Preference-driven Knowledge Distillation for Few-shot Node Classification
Xing Wei, Chunchun Chen, Rui Fan, Xiaofeng Cao, Sourav Medya, Wei Ye
TL;DR
This work tackles the challenge of few-shot node classification on text-attributed graphs by uniting large language models (LLMs) with diverse graph neural networks (GNNs) through a novel preference-driven knowledge distillation (PKD) framework. PKD introduces two specialized selectors: GNN-preference-driven Node Selector (GNS) to identify LLM-annotated nodes that most benefit teacher GNNs, and Node-preference-driven GNN Selector (NGS) to tailor per-node teacher choices via reinforcement learning.
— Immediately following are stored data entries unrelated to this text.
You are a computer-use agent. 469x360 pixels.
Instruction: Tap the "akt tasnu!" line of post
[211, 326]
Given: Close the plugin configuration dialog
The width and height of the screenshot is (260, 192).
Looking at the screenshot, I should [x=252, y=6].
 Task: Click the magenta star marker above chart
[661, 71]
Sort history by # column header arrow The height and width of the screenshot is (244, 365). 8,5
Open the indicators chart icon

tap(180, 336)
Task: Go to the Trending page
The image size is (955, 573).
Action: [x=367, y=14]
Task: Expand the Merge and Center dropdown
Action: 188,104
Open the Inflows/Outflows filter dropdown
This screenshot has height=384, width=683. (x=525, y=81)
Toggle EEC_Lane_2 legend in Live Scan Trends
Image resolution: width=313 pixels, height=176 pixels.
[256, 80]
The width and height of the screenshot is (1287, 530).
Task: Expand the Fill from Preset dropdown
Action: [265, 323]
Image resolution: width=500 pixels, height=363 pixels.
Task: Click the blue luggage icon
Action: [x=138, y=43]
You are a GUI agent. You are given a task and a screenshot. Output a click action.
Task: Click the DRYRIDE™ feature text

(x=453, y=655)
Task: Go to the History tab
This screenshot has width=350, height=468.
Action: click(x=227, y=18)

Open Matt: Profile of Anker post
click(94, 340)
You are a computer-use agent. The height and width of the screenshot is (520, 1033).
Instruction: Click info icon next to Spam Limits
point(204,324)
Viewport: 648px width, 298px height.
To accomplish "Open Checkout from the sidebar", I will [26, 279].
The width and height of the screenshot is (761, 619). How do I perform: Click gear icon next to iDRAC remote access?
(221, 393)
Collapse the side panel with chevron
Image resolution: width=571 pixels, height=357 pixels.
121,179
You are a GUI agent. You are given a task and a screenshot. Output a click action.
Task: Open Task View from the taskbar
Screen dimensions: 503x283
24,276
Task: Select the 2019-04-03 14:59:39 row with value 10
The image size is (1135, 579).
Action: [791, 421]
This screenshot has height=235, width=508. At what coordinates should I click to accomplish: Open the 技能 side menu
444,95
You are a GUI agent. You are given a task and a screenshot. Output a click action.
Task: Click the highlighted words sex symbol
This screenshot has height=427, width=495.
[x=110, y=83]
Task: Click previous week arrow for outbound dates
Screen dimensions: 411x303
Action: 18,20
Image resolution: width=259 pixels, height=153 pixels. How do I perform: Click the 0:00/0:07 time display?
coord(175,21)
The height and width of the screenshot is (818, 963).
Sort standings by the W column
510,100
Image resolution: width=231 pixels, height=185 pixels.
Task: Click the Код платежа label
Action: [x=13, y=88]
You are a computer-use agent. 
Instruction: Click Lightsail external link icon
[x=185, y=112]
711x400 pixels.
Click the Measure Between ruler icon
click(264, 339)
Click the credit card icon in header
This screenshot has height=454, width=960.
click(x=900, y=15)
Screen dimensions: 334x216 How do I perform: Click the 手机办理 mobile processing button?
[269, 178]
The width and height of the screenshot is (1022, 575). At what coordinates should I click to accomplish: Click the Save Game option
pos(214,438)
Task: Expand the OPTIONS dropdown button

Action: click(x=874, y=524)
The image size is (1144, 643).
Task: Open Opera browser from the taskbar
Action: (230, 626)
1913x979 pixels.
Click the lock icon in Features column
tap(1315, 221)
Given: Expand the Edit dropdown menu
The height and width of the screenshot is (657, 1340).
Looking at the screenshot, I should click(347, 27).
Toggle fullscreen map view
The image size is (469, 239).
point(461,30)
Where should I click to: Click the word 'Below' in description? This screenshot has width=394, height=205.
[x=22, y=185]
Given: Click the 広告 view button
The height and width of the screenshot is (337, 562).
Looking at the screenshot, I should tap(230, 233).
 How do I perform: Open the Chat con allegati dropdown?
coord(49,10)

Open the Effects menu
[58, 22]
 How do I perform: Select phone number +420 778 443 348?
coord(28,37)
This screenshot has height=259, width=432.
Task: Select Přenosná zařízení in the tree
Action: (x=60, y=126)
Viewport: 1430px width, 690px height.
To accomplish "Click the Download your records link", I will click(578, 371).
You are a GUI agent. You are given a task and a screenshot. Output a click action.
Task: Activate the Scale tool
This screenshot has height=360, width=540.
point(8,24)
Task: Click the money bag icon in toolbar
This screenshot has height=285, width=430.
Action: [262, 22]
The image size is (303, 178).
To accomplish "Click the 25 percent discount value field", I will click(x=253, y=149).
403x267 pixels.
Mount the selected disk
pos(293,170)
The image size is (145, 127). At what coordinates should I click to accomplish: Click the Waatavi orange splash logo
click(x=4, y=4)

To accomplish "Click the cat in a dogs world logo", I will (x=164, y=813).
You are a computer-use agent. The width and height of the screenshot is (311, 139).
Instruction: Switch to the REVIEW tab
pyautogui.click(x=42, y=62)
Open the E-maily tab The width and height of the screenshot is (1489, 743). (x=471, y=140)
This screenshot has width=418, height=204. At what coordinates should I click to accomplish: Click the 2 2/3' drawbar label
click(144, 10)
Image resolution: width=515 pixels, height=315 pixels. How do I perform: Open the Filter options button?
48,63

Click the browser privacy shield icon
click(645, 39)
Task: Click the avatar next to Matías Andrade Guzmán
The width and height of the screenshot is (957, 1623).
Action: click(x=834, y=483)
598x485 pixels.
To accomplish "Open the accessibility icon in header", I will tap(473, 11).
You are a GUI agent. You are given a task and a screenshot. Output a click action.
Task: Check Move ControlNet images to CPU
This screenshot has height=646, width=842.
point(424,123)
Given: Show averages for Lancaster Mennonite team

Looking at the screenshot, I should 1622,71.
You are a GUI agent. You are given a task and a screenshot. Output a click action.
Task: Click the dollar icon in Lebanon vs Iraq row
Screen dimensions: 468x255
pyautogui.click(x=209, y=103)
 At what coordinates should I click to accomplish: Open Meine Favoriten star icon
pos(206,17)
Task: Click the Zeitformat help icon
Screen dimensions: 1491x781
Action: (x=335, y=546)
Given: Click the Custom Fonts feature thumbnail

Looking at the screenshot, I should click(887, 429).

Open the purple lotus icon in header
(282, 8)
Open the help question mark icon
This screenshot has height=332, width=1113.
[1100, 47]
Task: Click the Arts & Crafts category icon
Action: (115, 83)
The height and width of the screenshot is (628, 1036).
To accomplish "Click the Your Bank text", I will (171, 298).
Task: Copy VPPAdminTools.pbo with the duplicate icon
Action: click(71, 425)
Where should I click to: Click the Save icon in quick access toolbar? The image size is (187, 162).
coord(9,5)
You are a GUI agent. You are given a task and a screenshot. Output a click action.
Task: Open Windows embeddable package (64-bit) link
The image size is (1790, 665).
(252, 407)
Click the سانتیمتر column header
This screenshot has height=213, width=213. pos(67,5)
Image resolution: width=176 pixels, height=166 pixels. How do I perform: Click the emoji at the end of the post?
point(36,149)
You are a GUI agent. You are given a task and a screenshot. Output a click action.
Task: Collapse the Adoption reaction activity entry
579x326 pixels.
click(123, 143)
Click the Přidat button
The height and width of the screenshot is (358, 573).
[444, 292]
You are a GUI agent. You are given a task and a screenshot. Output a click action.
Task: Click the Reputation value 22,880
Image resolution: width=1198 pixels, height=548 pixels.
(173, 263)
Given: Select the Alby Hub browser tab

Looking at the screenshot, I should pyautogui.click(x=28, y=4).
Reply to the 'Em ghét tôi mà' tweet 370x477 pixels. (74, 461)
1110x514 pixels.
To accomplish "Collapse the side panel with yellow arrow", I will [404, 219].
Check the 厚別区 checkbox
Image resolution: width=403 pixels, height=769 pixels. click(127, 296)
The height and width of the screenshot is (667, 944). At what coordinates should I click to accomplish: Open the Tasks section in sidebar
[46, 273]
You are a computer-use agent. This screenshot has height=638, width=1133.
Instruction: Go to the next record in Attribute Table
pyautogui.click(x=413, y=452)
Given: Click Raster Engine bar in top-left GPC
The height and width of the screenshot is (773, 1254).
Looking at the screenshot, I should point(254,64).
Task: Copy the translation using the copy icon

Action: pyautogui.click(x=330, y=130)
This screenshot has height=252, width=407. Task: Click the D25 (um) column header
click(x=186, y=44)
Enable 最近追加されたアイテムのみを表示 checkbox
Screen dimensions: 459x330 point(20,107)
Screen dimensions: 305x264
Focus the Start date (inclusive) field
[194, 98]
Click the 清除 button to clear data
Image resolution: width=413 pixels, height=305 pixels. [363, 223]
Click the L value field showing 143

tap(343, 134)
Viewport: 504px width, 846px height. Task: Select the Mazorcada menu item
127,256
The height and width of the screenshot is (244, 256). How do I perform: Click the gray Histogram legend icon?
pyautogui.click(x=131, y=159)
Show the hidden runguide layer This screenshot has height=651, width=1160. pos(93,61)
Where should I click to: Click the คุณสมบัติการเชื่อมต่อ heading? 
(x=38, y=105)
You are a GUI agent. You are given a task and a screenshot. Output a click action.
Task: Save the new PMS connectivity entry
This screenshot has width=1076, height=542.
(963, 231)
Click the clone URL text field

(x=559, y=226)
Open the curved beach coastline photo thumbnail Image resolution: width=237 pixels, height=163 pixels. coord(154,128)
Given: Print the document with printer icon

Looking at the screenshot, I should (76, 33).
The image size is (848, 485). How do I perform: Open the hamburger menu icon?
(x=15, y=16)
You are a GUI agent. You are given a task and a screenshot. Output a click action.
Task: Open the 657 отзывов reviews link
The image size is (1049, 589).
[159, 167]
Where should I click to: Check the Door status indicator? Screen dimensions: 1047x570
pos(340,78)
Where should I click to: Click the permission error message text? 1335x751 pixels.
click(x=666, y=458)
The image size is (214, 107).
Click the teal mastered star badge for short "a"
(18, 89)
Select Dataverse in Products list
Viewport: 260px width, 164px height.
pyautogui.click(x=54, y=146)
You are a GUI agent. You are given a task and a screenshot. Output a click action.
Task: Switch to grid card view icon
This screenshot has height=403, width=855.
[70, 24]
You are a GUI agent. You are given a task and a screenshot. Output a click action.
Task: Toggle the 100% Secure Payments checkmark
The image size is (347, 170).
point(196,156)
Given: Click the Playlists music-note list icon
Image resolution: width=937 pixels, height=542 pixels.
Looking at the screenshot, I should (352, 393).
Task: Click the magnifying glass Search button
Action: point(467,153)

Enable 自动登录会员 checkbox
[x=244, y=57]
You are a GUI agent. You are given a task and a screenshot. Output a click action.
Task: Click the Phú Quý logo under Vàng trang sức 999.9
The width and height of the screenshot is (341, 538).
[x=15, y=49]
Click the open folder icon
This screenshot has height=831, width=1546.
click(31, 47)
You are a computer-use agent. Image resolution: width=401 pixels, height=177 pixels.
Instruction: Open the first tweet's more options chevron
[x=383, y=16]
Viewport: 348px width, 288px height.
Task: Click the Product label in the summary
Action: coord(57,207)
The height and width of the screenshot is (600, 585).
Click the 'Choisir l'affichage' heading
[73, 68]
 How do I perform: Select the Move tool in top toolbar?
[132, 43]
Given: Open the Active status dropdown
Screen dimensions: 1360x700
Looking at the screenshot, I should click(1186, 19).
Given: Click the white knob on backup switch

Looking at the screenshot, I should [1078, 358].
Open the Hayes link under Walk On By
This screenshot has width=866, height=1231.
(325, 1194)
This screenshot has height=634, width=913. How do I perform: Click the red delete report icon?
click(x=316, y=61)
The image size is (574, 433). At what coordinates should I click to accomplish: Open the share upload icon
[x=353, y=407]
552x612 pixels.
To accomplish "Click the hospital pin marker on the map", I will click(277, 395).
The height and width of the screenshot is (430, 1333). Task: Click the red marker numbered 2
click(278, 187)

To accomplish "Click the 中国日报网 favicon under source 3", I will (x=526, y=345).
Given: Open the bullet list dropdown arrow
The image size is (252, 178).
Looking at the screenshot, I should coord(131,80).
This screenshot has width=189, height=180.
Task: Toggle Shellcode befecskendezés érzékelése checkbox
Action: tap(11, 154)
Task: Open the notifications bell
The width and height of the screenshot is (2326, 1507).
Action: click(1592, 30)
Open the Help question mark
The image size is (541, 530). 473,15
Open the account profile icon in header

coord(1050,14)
A Graph Topology Aware (GTA) prompting strategy enhances LLM understanding of graph structure, while a Distance-based Neighbor Selection (DNS) enriches prompts with robust neighborhood information. Through extensive experiments on nine real-world TAGs and multiple LLM variants, PKD achieves state-of-the-art or competitive performance in zero-/few-shot settings, highlighting the benefits of combining LLM reasoning with targeted, node-specific distillation from multiple GNN teachers. The approach advances scalable, label-efficient learning for complex graph-structured text data and points to future work on efficiency and broader applicability beyond TAGs.
Abstract
Graph neural networks (GNNs) can efficiently process text-attributed graphs (TAGs) due to their message-passing mechanisms, but their training heavily relies on the human-annotated labels. Moreover, the complex and diverse local topologies of nodes of real-world TAGs make it challenging for a single mechanism to handle. Large language models (LLMs) perform well in zero-/few-shot learning on TAGs but suffer from a scalability challenge. Therefore, we propose a preference-driven knowledge distillation (PKD) framework to synergize the complementary strengths of LLMs and various GNNs for few-shot node classification. Specifically, we develop a GNN-preference-driven node selector that effectively promotes prediction distillation from LLMs to teacher GNNs. To further tackle nodes' intricate local topologies, we develop a node-preference-driven GNN selector that identifies the most suitable teacher GNN for each node, thereby facilitating tailored knowledge distillation from teacher GNNs to the student GNN. Extensive experiments validate the efficacy of our proposed framework in few-shot node classification on real-world TAGs. Our code is be available.